▶ [Dataset content]:
# # # # #

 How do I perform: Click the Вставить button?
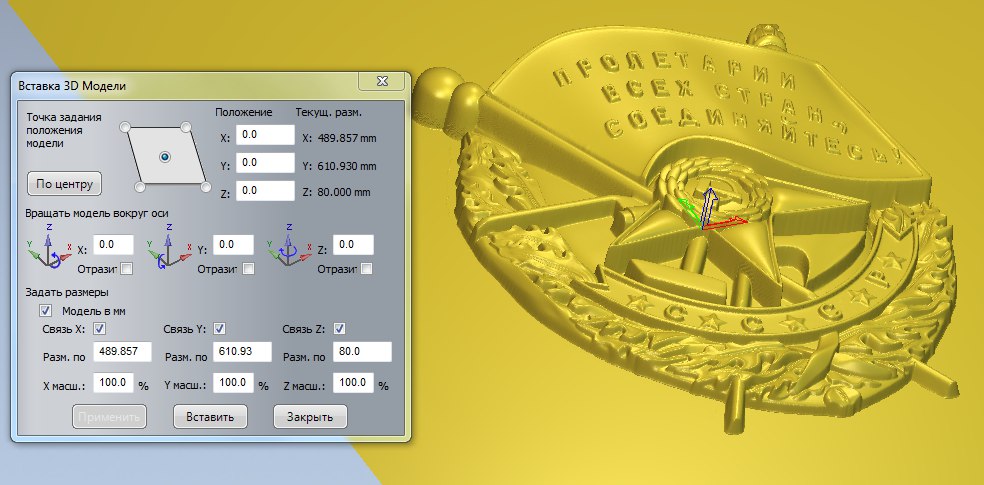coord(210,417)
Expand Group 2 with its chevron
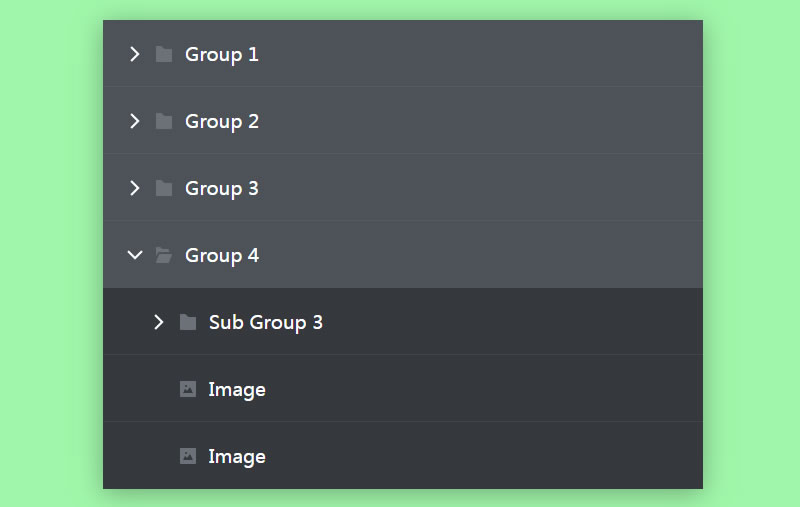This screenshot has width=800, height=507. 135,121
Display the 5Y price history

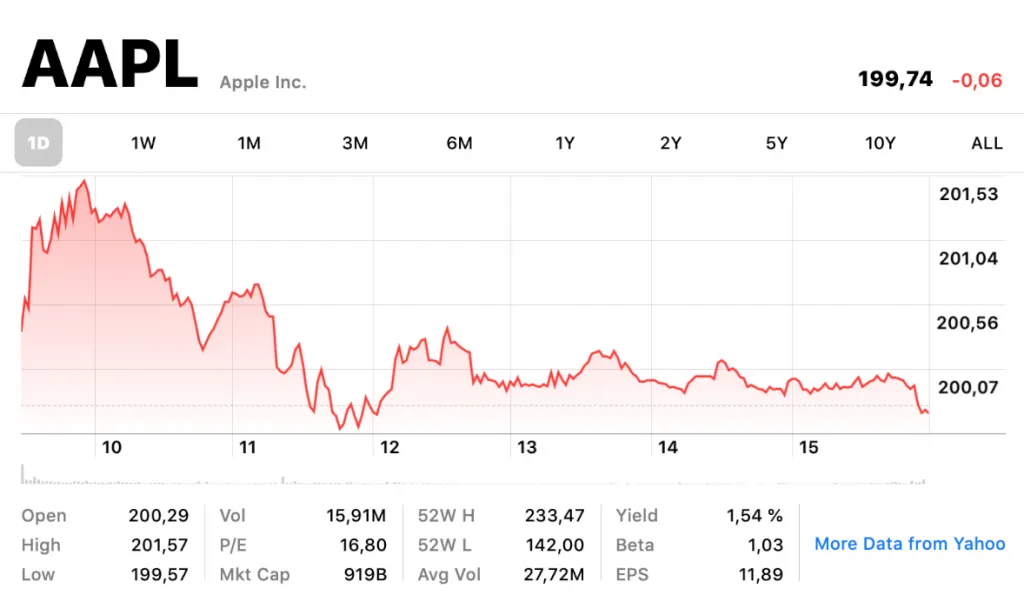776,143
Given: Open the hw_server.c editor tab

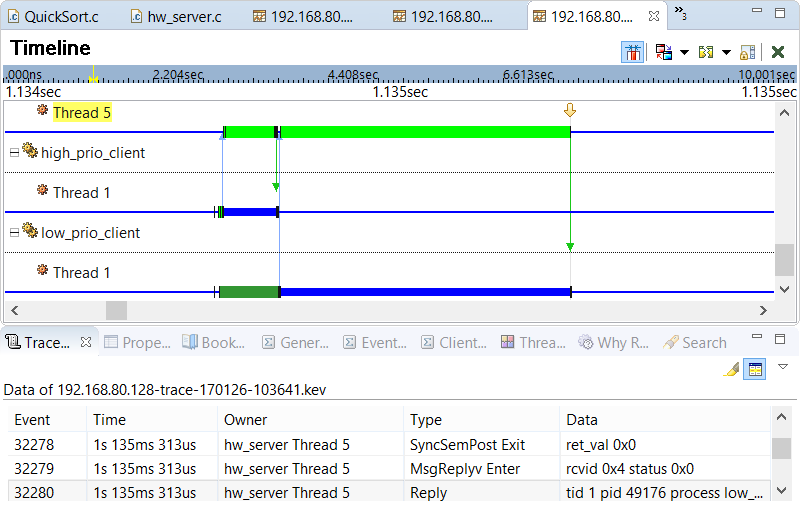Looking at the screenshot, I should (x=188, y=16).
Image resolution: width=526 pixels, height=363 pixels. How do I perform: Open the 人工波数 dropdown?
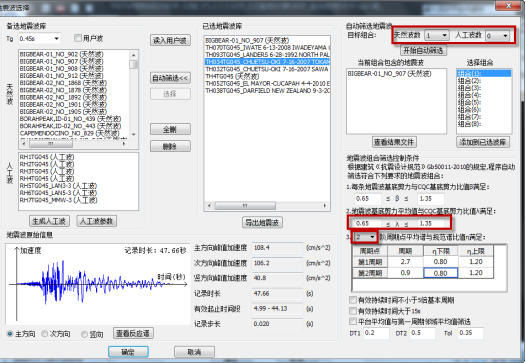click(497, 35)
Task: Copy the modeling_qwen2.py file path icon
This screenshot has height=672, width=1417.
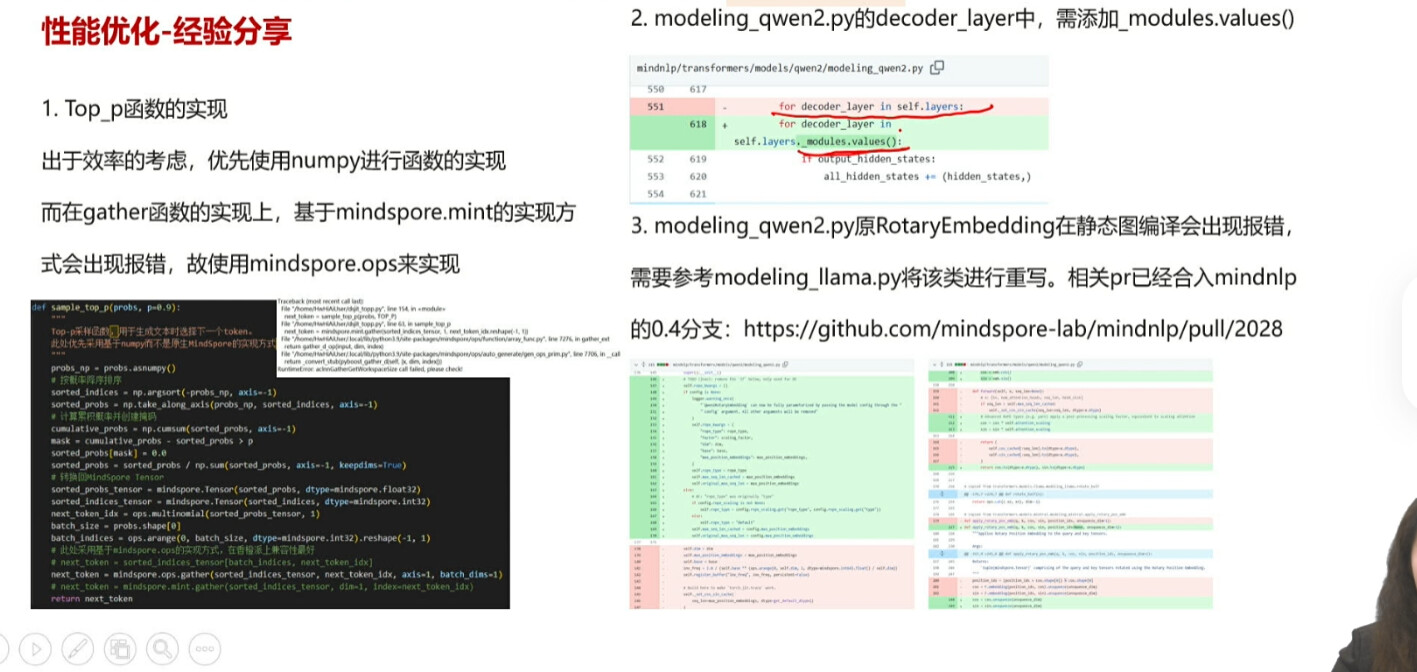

# # # # #

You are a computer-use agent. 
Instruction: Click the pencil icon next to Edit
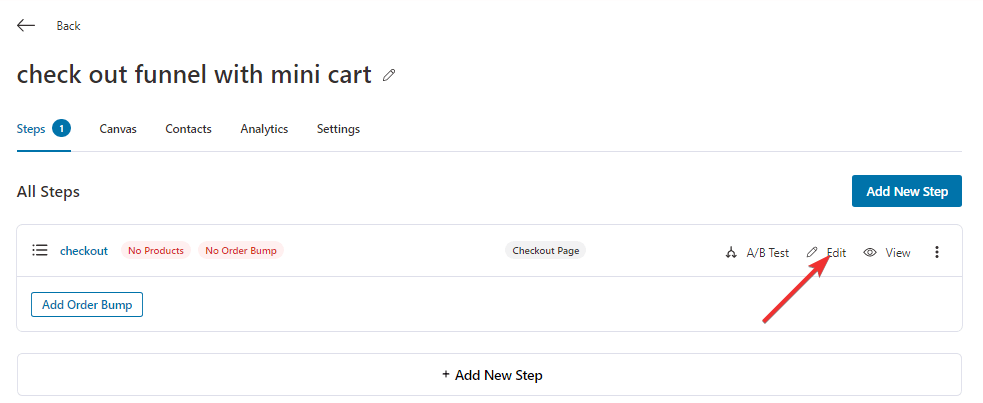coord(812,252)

# # # # #

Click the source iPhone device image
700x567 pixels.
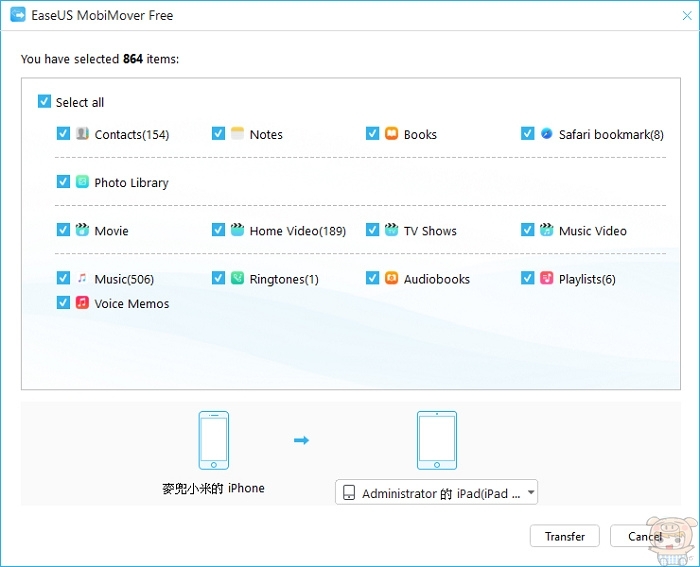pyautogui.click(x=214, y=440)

# # # # #

▶ [Exercise objective]: Given the records above, return the lines starting at the one that holds "Given: Open the hw_server.c editor tab" and ending at the one that holds "This screenshot has height=672, width=1417.", exactly, and nothing besides; leave every picture out.

▶ [Reply]:
Given: Open the hw_server.c editor tab

Looking at the screenshot, I should (x=188, y=16).
Image resolution: width=526 pixels, height=363 pixels. How do I perform: Open the 人工波数 dropdown?
click(497, 35)
Task: Copy the modeling_qwen2.py file path icon
This screenshot has height=672, width=1417.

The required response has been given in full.